Edscer comes from a broken home—shattered might be a better word. After her sister committed suicide, her father abandoned his British family for his home country, leaving his surviving daughter behind with her moralizing mother. Running away from home in search of the father she hardly knew Edscer finds herself immersed in the seamy side of Mumbai, while seeking elusive clues to his whereabouts. It does not help matters when her junkie boy friend runs afoul one of the local drug gangs. This might not be the romantic India Edscer envisioned, but at least she can accessorize.

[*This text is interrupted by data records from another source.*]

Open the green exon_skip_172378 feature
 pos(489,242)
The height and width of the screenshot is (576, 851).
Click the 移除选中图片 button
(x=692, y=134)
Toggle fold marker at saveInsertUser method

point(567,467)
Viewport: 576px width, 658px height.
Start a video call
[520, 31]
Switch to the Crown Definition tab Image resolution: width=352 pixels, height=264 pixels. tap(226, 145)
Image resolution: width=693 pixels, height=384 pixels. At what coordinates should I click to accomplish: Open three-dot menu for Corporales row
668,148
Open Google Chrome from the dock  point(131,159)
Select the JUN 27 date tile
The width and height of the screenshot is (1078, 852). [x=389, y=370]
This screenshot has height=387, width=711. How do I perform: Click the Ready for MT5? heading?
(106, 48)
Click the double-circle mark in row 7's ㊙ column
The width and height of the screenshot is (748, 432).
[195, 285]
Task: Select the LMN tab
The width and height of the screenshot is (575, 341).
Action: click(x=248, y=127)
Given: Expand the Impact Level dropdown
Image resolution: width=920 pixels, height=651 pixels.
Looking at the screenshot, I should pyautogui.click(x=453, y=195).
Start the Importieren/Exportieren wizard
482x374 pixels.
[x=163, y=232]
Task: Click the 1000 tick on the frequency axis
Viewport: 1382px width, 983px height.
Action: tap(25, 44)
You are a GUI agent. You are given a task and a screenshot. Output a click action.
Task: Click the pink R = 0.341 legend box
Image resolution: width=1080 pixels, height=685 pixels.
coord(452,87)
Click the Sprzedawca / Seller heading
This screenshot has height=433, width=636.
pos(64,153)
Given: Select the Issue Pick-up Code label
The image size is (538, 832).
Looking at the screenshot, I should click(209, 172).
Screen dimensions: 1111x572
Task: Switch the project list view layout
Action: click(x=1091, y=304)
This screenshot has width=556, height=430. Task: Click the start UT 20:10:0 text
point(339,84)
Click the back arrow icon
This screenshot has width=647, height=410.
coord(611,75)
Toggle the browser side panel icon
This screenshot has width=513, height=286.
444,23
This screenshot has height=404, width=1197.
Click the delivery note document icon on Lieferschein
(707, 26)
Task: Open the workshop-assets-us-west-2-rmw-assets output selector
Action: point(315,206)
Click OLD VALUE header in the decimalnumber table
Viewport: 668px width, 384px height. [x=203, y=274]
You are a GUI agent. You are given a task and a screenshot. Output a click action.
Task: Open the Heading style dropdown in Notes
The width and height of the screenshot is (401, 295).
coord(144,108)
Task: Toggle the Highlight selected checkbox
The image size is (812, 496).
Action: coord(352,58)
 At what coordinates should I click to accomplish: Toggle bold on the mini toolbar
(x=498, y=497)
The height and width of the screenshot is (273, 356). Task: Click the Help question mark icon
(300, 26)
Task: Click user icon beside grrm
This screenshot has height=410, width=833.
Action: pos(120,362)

Boots is so not Bollywood—and not just because it lacks a musical number. While not exactly explicit per se, it addresses sex and drugs in uncharacteristically frank terms. Of course, nobody is likely to spontaneously break out into song in the scummy red light districts Edscer navigates. (If you don’t know what she means by a “happy ending” you definitely shouldn’t be going to massage parlors by yourself.) Indeed, Kashyap creates a visceral sense of place that might not be to the liking of Mumbai’s tourism authority.
Though actually French-Indian, Kalki Koechlin looks and sounds the part as the British Edscer. It is a pretty fearless performance, as she endures some quite realistic looking humiliations with a pathos that is hard to shake. Likewise, the great Hindi actor Naseeruddin Shah supplies the film’s heart as Divakar, Edscer’s only straight client, making the most of his relatively limited screen time.
Boots also forgoes the easy redemption of most Bollywood melodramas, opting instead for a grim naturalism. Though the film has the odd thriller elements, Kashyap (and co-writer Koechlin) are clearly more interested in exploring Edscer’s character. They spare her little, making Boots an exhausting film. Yet there is something unsettlingly poetic about its closing scene.
In a sense, Boots is a bold selection for SAIFF’s opening film. It is not a feel good movie, nor is it an enticing showcase for Mumbai. Still, Kashyap has an international reputation to attract cineastes and fans of Indian cinema will certainly recognize Koechlin and Shah. Indeed, their work here is quite powerful, making Boots the sort of film that lingers with you well after the ending credits roll. Recommended to patrons of international cinema, provided they understand not to expect Bollywood, Boots opens this year’s SAIFF Wednesday night (10/27) at the SVA Theatre.